Vídeo da Semana: O Baile de Dirceu

NUNCA TINHA visto Zé Dirceu tanto tempo. São mais de 20 minutos de vídeo. A surpresa para mim não foi o preparo, a agudeza intelectual dele. Quem tem a formação dele bobo não pode ser.

O que me surpreendeu, negativamente, foi a fraqueza, por comparação, dos entrevistadores. Eles levaram um baile, não porque sejam menos inteligentes, mas porque mostraram um conhecimento superficial de assuntos vitais da entrevista, como a questão nuclear em que o Irã está envolvido.

Para se informar, o espectador teve que se fiar em Dirceu, não nos entrevistadores ou, muito menos, na mediadora, que não encontrou um terreno propício para fazer o que sabe melhor – flertar com o entrevistado.

Euclides da Cunha uma vez disse que o marechal Floriano Peixoto não se elevara; antes operara-se em torno dele uma depressão.
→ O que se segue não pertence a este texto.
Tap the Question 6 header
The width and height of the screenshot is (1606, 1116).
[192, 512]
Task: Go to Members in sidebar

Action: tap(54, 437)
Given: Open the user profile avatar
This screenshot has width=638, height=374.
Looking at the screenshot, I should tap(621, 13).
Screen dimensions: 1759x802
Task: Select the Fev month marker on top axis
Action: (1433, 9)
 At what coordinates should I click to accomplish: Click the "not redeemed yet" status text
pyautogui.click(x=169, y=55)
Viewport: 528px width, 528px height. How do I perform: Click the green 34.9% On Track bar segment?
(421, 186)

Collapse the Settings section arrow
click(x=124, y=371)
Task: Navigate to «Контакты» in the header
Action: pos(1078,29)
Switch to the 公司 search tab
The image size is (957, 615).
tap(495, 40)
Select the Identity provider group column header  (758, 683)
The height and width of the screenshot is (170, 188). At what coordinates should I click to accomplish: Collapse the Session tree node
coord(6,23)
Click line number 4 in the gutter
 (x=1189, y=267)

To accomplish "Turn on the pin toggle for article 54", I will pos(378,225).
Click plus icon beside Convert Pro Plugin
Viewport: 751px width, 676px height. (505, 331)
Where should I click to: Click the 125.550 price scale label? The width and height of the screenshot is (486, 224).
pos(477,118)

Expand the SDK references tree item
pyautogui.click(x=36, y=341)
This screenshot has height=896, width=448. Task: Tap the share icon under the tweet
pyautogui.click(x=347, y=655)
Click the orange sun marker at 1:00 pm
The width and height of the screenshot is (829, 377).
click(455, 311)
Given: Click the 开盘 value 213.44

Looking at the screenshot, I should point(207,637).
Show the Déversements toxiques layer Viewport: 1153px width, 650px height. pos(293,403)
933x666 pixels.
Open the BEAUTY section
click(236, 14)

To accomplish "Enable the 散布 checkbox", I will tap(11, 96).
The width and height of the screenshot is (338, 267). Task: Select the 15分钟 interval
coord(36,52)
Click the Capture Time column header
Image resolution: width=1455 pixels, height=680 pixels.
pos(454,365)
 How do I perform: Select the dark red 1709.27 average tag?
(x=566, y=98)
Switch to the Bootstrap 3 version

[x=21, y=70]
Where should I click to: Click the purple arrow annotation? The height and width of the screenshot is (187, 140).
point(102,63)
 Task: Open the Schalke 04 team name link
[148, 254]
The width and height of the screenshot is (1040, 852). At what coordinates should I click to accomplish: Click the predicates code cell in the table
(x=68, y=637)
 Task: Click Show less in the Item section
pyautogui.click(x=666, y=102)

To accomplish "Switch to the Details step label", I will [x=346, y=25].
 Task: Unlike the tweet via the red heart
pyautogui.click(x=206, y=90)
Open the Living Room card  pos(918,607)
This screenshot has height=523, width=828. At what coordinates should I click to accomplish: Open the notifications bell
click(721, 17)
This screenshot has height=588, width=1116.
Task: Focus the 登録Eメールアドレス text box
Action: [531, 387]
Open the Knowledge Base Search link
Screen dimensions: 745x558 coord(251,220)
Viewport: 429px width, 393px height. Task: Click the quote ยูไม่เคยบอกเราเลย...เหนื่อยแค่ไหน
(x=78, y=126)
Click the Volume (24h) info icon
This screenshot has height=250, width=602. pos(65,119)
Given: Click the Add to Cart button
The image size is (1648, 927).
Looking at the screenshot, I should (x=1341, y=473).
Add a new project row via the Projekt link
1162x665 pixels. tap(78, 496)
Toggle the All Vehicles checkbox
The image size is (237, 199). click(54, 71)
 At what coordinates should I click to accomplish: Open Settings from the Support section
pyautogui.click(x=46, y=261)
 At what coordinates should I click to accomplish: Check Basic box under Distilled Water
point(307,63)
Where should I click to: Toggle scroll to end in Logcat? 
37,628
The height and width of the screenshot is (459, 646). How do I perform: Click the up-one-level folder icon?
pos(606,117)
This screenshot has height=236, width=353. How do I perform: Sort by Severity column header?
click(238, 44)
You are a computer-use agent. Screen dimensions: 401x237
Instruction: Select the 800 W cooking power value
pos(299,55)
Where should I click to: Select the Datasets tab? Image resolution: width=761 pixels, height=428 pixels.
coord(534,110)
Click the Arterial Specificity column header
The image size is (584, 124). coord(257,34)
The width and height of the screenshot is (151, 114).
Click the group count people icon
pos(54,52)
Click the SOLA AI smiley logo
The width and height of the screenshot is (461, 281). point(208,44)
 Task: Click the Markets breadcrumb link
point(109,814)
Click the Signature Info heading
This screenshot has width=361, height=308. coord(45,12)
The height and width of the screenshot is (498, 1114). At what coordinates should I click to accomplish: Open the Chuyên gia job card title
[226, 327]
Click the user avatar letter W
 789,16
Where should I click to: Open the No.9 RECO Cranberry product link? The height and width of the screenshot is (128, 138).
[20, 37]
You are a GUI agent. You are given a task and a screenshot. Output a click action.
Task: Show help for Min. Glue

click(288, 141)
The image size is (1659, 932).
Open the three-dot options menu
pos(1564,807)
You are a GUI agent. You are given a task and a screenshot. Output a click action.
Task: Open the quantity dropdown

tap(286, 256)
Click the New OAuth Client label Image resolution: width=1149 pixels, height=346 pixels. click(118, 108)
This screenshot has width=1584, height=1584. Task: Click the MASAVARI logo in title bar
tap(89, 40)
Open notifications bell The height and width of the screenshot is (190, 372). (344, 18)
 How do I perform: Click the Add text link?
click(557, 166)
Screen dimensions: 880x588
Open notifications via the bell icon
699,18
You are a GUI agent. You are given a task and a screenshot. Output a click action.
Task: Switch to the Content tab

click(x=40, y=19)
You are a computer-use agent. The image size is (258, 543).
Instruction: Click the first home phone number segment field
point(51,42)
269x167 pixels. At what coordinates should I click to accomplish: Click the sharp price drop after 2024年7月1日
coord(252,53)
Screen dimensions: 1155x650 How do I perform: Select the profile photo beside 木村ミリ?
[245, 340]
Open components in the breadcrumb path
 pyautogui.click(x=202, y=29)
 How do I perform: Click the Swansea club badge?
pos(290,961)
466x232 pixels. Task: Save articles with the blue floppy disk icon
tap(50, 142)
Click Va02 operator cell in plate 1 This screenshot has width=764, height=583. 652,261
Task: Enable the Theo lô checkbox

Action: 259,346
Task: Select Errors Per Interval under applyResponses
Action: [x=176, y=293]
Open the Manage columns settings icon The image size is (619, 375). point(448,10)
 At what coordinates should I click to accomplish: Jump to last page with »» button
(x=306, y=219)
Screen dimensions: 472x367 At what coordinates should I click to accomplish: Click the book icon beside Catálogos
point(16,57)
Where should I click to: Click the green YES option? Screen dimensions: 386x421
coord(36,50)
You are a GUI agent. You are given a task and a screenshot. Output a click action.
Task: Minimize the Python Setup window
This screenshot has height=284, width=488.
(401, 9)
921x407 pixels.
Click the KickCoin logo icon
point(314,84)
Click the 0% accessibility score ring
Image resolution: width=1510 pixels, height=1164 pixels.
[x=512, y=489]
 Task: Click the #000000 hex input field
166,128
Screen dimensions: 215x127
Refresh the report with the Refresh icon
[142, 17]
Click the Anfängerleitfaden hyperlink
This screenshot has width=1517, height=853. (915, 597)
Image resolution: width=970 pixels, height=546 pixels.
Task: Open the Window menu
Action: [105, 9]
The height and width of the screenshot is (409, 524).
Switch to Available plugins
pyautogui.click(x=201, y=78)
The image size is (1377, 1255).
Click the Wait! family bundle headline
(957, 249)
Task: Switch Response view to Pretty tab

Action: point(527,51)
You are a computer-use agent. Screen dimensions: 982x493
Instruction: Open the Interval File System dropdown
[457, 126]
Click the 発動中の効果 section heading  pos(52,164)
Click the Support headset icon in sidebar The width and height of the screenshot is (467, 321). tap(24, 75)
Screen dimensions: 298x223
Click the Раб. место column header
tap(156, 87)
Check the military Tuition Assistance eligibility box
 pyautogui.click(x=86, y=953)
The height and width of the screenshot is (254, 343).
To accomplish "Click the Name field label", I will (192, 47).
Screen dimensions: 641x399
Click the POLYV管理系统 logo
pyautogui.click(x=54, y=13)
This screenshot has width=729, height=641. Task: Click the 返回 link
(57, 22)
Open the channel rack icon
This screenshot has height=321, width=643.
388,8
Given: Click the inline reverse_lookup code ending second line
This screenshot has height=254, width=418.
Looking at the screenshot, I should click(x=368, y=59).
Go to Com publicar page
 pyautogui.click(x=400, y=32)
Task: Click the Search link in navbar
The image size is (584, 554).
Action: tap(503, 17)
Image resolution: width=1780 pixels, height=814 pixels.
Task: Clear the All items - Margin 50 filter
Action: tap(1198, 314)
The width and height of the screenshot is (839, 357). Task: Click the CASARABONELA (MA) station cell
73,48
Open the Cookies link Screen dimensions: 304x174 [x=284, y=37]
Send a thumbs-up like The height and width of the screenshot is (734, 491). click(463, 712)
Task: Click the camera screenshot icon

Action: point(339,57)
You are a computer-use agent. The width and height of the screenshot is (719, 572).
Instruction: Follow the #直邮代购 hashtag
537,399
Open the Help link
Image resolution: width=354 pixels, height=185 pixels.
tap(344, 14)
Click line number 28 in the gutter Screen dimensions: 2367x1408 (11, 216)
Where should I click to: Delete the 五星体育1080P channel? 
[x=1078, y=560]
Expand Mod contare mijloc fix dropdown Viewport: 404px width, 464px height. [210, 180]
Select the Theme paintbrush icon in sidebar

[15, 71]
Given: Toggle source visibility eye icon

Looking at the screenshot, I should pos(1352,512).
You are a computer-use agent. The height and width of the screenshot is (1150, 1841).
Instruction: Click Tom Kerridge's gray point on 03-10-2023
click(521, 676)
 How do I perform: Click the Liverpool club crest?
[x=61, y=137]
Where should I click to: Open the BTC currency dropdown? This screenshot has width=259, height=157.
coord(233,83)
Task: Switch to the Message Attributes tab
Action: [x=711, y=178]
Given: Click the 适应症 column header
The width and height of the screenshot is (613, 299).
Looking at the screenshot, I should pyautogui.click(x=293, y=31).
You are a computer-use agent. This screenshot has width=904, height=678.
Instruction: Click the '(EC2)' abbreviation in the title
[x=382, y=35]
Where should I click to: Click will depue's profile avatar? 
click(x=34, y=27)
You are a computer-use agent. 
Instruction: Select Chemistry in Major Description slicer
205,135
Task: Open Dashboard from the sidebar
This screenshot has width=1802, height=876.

Para Zé Dirceu vale o mesmo. Não que ele tenha se elevado. Mas a bancada – incluídos jornalistas renomados como Augusto Nunes e Paulo Moreira Leite – foi medíocre. Você não pega um sujeito inteligente como Dirceu no grito. Tem que se preparar. Tem que ter argumentos mais potentes que a vontade de agredir.

Mostraria, se estivesse treinando jovens jornalistas, este vídeo como uma lição de como não se deve fazer entrevista.